Poem: Honourable Men
'I come to bury Caesar, not to praise him...'
The discourse immediately after 9/11 boggled me. 'We are good men therefore every act we contemplate, no matter how bloody, is good'. I am alive; therefore I can shoot myself in the heart and live?
The irony is they all, even the worst of them, *do* mean well. Torture is not done without a noble end; that's what makes the dedicated torturer so frightening.
Honourable Men
I weep hot tears today
For fire in Afghan night
For burned Manhattan streets
For tanks in Saudi sands
Indignant billboards swear
This wrong shall be avenged
We shall achieve our ends
We are no friend of terror
"The fireball is bright
We do not love the flame
The knive is small and cheap
We do not love the knife
"We do not love the the warship
Or flame or knife, or nuclear blast
Or any of our means of war
We think only of peace - "
They are such worthy men
Of wisdom and of peace
Who are indeed my friends
That I am hesitant
To say that still I weep
Hot tears without an end
That Christ not raise the wounded Dow
But dead Afghanistan
Poem: ‘01
After Afghanistan, before Iraq. That gut feeling: 'Oh God NO!' Seeing America signing her death warrant, yoking her future to a reborn Cold War, running eagerly, insanely to death like a child across a highway. A stark vision of perpetual war come home the only way it could, as civil war. It hasn't happened yet: I'd say God forbid, but can even God forbid a path that has not yet been unchosen?
'01
There was a dream I had
it went like this:
black wings among the clouds
a fractured hiss
of gas escaping
in the broken night
and ghosts among the rubble
bone-slick white
there was no sun at all
it had been weeks
since rain had stirred the cracked
and oil-drowned peaks
of ruined gallerias,
churches, banks
the freeways choked with
rusting trackless tanks
and coldly glowing cancer
burned my eyes;
I walked as fast I could.
The haunted skies
resounded with the shrieks
of wounded jets
they spiralled down in fury.
I forget
the weeks I wandered,
lost and dazed
somehow I found a green
secluded grave
there lay a single headstone
sketched in chalk
'Here lies America the Great.
She trusted War.'
Poem: Blood
After Afghanistan, or in the run-up to it. I guess I was going for something of the rhythm of Auden's 'September 1, 1939' which saturated the Net in those weeks.
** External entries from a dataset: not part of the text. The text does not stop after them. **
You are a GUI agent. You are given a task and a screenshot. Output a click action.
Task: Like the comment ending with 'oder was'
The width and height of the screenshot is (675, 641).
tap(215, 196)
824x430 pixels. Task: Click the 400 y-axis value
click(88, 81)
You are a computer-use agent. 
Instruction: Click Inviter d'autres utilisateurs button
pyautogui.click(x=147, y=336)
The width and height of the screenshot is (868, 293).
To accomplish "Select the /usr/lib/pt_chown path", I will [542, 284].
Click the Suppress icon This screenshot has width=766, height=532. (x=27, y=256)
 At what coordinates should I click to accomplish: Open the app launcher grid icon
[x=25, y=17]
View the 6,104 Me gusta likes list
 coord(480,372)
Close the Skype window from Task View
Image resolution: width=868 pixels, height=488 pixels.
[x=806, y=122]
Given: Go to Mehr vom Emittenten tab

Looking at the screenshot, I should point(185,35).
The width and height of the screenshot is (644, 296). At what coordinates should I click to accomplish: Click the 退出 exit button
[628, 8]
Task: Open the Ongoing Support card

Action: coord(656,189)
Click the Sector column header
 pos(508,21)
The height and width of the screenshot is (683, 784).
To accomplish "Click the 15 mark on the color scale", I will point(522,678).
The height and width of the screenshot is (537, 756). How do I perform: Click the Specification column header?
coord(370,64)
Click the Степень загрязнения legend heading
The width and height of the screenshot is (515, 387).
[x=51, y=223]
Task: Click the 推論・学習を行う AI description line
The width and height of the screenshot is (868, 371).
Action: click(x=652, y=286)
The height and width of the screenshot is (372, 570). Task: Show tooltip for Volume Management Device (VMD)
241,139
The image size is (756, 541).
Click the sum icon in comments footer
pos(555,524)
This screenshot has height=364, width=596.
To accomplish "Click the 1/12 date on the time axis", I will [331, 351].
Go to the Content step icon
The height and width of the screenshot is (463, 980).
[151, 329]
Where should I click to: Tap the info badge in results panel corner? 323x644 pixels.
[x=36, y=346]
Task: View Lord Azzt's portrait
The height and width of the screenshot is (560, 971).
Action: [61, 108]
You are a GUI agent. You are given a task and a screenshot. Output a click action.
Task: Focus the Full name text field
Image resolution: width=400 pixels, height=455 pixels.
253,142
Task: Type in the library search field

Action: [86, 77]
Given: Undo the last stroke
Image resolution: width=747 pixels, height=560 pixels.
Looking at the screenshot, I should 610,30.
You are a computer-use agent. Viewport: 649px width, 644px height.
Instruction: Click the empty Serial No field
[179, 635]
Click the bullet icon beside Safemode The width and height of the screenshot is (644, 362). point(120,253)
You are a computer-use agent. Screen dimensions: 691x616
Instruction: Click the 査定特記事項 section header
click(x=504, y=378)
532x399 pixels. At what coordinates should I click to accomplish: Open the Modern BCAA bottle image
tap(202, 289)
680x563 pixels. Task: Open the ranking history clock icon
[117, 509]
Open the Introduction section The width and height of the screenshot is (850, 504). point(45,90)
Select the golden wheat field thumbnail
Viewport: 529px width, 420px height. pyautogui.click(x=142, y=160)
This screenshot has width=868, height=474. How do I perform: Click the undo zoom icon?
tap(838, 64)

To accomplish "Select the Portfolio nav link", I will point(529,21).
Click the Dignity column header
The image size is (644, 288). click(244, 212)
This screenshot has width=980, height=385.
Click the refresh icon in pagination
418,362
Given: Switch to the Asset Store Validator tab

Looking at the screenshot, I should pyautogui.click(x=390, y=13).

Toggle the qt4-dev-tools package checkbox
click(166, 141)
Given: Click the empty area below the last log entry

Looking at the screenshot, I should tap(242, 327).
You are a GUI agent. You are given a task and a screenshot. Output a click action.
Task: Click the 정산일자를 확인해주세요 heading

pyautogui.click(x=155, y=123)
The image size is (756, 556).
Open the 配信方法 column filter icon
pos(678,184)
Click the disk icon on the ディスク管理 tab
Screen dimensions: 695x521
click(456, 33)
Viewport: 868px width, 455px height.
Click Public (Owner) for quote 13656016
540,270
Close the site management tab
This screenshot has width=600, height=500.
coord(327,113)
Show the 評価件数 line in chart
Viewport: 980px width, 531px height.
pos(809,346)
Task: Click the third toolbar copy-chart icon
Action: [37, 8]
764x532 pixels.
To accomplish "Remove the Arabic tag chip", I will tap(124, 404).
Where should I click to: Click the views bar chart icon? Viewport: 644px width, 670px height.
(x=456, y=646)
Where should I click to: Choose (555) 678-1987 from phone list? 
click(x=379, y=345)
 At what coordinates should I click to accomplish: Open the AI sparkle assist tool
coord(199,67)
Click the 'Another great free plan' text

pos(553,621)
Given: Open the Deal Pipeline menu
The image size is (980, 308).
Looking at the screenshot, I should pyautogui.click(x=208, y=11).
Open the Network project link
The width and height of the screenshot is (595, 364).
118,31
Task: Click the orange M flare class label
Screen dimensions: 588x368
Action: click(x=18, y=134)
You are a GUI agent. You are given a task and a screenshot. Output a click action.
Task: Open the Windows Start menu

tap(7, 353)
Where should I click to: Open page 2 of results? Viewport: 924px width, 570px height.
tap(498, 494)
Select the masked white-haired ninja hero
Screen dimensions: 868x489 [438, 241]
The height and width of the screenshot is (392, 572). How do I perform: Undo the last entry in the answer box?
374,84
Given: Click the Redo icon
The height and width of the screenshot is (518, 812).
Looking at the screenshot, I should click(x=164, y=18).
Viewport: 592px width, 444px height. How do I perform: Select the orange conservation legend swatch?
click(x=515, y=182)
The big moral question put to me was: Our brave men in uniform are willing to give their lives for our 'freedom', who are YOU to object?
And it's still a good question. On what authority can I call fighting people to peace, when peace for them may mean desolation of all they hold sacred? What am I willing to sacrifice for peace, if peace indeed comes by sacrifice?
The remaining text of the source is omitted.